> Your goal:
Could you rewrite the rows from the line containing "coordinates (1254, 234)." through the line containing "chevron-up-icon is located", inclusive, with "in the screenshot" replaced by "in the image" and everything else left unchanged?

_ _ _

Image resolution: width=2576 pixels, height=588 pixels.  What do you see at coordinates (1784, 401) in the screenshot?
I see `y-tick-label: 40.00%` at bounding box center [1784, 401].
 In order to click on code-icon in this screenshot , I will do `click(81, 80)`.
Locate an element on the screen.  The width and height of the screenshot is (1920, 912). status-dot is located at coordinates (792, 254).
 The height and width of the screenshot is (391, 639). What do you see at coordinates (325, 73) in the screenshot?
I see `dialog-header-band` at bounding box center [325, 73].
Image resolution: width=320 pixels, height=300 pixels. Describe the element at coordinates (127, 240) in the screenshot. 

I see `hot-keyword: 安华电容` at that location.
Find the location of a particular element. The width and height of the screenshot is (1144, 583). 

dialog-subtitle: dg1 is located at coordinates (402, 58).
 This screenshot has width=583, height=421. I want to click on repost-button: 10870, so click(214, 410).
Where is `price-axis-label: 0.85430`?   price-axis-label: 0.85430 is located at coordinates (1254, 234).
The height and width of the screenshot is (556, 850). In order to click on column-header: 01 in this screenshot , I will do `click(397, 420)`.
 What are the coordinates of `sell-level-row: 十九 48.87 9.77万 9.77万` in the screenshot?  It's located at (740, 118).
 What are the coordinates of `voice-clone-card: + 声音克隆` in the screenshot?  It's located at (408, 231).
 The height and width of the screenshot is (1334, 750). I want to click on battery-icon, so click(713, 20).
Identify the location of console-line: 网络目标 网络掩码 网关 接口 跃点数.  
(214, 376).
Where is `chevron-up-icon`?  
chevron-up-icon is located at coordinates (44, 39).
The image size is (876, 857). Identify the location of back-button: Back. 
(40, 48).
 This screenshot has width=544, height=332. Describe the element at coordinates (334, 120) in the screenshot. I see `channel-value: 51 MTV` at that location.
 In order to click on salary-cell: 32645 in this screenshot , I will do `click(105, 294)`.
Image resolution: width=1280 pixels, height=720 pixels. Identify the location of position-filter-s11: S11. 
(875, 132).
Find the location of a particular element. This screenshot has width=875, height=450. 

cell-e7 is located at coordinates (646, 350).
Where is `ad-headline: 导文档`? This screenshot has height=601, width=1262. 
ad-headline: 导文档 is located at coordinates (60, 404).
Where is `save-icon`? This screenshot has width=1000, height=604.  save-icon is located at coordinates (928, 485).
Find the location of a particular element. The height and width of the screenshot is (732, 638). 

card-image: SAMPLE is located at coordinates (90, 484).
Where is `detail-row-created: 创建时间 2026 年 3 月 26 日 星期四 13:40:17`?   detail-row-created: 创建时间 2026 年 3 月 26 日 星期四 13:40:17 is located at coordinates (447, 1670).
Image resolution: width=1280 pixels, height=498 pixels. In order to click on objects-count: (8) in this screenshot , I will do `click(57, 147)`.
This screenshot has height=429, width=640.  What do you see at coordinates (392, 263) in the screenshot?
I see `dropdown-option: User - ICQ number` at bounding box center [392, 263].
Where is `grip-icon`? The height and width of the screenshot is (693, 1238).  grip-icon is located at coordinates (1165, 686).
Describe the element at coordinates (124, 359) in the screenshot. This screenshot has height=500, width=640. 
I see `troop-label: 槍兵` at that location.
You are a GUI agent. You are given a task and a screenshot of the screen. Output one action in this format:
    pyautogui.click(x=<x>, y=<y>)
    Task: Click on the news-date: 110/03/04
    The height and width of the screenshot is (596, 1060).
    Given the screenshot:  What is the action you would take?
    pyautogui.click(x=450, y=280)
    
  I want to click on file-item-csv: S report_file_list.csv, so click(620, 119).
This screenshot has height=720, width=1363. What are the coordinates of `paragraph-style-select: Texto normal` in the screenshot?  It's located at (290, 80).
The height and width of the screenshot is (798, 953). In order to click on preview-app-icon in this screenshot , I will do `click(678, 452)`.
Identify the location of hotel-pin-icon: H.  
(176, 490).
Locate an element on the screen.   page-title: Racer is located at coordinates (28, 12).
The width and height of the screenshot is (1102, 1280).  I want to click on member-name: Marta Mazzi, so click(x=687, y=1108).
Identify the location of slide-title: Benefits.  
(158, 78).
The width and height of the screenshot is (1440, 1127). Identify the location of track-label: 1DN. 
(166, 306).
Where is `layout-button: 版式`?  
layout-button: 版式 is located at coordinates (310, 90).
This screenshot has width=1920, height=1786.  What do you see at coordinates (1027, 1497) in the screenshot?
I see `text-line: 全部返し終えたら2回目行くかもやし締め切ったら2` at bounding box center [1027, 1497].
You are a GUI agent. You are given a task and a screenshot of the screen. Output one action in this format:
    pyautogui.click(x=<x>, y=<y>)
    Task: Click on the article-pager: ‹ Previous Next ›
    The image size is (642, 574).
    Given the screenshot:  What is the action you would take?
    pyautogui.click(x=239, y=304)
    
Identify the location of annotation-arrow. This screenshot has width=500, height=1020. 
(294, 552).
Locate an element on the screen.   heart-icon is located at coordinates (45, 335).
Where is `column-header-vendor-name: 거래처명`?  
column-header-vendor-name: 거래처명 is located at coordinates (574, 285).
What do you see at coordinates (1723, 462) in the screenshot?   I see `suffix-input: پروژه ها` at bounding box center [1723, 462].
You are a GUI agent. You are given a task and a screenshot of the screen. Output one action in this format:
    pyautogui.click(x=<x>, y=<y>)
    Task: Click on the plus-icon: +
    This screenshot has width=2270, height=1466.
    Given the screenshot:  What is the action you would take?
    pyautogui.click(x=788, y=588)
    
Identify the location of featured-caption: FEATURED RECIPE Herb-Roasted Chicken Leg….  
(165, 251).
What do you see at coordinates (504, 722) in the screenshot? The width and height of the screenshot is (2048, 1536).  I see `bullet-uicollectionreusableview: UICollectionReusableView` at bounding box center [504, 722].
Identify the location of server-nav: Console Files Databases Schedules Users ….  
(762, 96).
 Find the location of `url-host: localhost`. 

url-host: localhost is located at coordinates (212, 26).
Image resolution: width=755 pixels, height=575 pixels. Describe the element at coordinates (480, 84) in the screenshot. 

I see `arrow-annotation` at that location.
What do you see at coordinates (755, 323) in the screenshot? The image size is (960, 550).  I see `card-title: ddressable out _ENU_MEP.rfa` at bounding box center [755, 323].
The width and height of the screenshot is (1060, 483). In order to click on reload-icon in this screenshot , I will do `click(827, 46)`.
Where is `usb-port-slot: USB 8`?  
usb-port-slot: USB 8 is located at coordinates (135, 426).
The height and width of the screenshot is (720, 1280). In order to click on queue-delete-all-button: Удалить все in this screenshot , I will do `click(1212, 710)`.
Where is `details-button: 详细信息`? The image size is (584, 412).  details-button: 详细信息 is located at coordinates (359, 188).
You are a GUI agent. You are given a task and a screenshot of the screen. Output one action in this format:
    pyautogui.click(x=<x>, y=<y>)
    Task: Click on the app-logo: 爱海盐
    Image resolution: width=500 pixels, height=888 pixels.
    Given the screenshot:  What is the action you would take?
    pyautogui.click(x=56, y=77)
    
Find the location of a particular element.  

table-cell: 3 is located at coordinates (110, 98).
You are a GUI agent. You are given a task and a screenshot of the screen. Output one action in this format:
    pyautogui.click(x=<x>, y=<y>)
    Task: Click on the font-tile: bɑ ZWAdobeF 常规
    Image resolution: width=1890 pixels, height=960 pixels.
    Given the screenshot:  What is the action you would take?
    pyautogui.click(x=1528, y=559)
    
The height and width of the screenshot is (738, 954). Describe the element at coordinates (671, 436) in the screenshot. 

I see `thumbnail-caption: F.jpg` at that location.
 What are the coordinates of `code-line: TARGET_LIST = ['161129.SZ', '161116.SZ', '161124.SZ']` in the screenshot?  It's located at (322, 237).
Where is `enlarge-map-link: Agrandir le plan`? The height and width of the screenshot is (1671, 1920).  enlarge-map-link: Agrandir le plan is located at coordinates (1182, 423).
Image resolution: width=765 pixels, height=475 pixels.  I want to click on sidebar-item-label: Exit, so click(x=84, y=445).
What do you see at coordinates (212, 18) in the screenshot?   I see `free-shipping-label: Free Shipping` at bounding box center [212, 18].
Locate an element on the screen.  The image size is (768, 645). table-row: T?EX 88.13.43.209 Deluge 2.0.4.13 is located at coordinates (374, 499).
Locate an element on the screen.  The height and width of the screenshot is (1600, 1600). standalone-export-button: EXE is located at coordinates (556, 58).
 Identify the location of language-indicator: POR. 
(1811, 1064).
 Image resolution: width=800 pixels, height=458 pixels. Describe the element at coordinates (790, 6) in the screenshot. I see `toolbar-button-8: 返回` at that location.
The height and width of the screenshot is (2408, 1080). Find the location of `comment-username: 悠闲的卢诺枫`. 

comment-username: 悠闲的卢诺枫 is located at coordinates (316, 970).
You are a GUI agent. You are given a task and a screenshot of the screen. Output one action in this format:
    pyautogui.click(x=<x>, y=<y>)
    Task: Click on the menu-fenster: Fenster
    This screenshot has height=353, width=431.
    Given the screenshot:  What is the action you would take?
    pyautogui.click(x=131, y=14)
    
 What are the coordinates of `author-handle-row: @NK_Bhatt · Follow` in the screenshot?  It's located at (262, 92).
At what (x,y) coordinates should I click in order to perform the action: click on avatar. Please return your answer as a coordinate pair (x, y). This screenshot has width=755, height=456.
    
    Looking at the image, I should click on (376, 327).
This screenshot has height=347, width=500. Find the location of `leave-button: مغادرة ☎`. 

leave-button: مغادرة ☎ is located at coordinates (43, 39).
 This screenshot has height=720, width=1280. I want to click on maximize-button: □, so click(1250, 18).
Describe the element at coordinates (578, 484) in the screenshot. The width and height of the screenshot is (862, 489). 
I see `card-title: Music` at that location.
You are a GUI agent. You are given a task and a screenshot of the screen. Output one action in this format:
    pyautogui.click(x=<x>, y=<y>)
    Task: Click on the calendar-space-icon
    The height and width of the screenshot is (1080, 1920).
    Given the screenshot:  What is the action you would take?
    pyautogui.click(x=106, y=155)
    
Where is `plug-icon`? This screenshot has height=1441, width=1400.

_ _ _

> Completed task:
Where is `price-axis-label: 0.85430`?   price-axis-label: 0.85430 is located at coordinates (1254, 234).
The height and width of the screenshot is (556, 850). In order to click on column-header: 01 in this screenshot , I will do `click(397, 420)`.
 What are the coordinates of `sell-level-row: 十九 48.87 9.77万 9.77万` in the image?  It's located at (740, 118).
 What are the coordinates of `voice-clone-card: + 声音克隆` in the image?  It's located at (408, 231).
 The height and width of the screenshot is (1334, 750). I want to click on battery-icon, so click(713, 20).
Identify the location of console-line: 网络目标 网络掩码 网关 接口 跃点数.  
(214, 376).
Where is `chevron-up-icon`?  
chevron-up-icon is located at coordinates (44, 39).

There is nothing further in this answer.